If you haven't already, may want to checkout M3 if you're thinking of scaling to a cluster and doing zero downtime upgrades. You can scale out horizontally with the Kubernetes operator, it avoids downtime as it replicates data at write time and does quorum based master-less reads.
Ah alright. Haven't looked at M3DB yet, will check it out. We've a lot of non K8s components too, so wanted a solution outside the operator, but yeah I get the idea behind it.
>"GitLab CI pipelines lint and validate the configurations and then upload them to an S3 bucket. There’s a sync server on the Alertmanager cluster to check for new config and automatically reload Alertmanager in case of any config updates."
I would be curious is this syncing being done by something custom they wrote or is this something built into Alertmanager now? I had look at the latest Alertmanager docs and nothing jumped out at me regarding this.
Yes, we basically have a short lived periodic job on our Alertmangaer server which does a `sync` from the S3 bucket which stores the configs. If something has changed, just trigger a `docker restart alertmanager` basically.
Alertmanager doesn't have any solution for this, although if you decide to use the Alertmanager using Prometheus Operator, then you get automatic config reloads. We decided to keep our AM cluster independent and out of K8s, as we pointed out we have a hybrid environment.
Alertmanager can run in a clustered mode with `--cluster*` flags. You can read more here[1]. So basically mutliple nodes can run and all Prometheus instances are configured to send all alerts to all AM instances. The alerts are deduplicated at cluster level.
Victoria Metrics right now runs as a single node setup. That works out for now, because as mentioned Prometheus maintains a WAL. So even if the Remote storage is down for sometime, the core functionality of alerts isn't affected. And we've setup alerts on VM health, so if it goes down, we've to act on it and get it back up. Once that happens, all the previous data also is ingested automatically.
This is something that we would surely revisit on at a later point of time, and setup a proper HA on it if needed. :)

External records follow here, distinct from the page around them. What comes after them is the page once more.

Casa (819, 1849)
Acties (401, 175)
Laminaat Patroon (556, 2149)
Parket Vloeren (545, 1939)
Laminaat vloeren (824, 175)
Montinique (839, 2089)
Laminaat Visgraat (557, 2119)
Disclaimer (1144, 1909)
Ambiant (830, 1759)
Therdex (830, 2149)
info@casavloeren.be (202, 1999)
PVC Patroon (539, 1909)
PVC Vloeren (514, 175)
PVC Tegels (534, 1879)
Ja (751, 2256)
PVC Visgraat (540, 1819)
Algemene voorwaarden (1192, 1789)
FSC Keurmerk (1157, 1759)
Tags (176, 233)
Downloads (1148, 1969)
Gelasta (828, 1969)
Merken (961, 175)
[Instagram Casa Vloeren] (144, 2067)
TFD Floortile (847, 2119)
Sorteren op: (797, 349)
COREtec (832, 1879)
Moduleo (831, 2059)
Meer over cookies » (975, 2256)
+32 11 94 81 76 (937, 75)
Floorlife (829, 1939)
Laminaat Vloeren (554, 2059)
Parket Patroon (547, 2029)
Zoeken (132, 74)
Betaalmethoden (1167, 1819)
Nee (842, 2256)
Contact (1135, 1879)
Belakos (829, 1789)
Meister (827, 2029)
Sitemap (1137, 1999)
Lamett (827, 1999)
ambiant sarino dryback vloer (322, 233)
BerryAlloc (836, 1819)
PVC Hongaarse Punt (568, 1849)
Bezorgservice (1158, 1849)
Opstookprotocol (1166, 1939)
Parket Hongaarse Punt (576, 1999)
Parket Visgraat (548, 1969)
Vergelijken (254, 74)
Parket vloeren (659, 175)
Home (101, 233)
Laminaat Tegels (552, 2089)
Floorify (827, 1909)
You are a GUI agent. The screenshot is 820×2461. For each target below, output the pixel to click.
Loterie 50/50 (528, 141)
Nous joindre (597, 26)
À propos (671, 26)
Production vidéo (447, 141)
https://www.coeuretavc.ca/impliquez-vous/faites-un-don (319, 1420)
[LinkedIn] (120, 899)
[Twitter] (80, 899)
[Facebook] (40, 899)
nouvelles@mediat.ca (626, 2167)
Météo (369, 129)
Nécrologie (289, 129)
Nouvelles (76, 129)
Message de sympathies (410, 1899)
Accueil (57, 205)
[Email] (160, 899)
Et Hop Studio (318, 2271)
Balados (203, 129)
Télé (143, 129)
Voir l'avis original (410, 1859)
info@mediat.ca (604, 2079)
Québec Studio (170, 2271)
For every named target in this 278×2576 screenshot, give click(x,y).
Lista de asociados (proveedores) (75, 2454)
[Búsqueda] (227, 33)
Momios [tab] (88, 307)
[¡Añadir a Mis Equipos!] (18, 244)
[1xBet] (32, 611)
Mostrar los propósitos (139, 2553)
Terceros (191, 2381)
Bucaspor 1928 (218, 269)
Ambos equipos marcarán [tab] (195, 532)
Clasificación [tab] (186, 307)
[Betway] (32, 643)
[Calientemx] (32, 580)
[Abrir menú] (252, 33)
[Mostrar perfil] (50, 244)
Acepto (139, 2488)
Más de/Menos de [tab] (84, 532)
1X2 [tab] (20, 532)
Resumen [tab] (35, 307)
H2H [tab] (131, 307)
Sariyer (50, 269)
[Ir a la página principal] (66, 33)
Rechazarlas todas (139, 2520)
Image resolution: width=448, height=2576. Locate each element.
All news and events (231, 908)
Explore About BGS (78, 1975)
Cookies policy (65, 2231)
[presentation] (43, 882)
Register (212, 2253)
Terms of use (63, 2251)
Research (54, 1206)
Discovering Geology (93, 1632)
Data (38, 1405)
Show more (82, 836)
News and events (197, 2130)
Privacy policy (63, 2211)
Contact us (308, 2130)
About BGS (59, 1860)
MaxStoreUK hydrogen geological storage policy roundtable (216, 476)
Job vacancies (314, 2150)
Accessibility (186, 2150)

Have tried to use the API in Python for algorithmic trading but have struggled to come up with a simple solution that can do the backtesting and live component together. Nithin had previously mentioned that this market is too small for them to spend time on, but any leads on building this from the tech team? Blog post would definitely help.
So, we maintain labels `prometheus_replica` which prints the pod name of the Prometheus. Since the operator deploys it as a Statefulset, the pods are ordered, so the naming will be like prometheus-k8s-0,-1 and so on. Having these labels help to deduplicate the metrics on the ingester/federation level.
Although yes you're right, it was a bit difficult to get it running out of the box with native Federation capabilities. A secondary long term storage like Victoria/Cortex/Thanos is something you can check out.
Angular has been known for breaking their syntax/API across major version upgrades and more often than not it leads to a complete rewrite of your app. We took the decision to rewrite and explored React, Vue etc. Even though Vue v2.x was still a new kid on the block, it turned out to have a relatively easier learning curve, bundle size was far lesser than Angular or React and the docs were amazing and was faster in our benchmarks. So we made this decision around 4 years back and quite happy so far.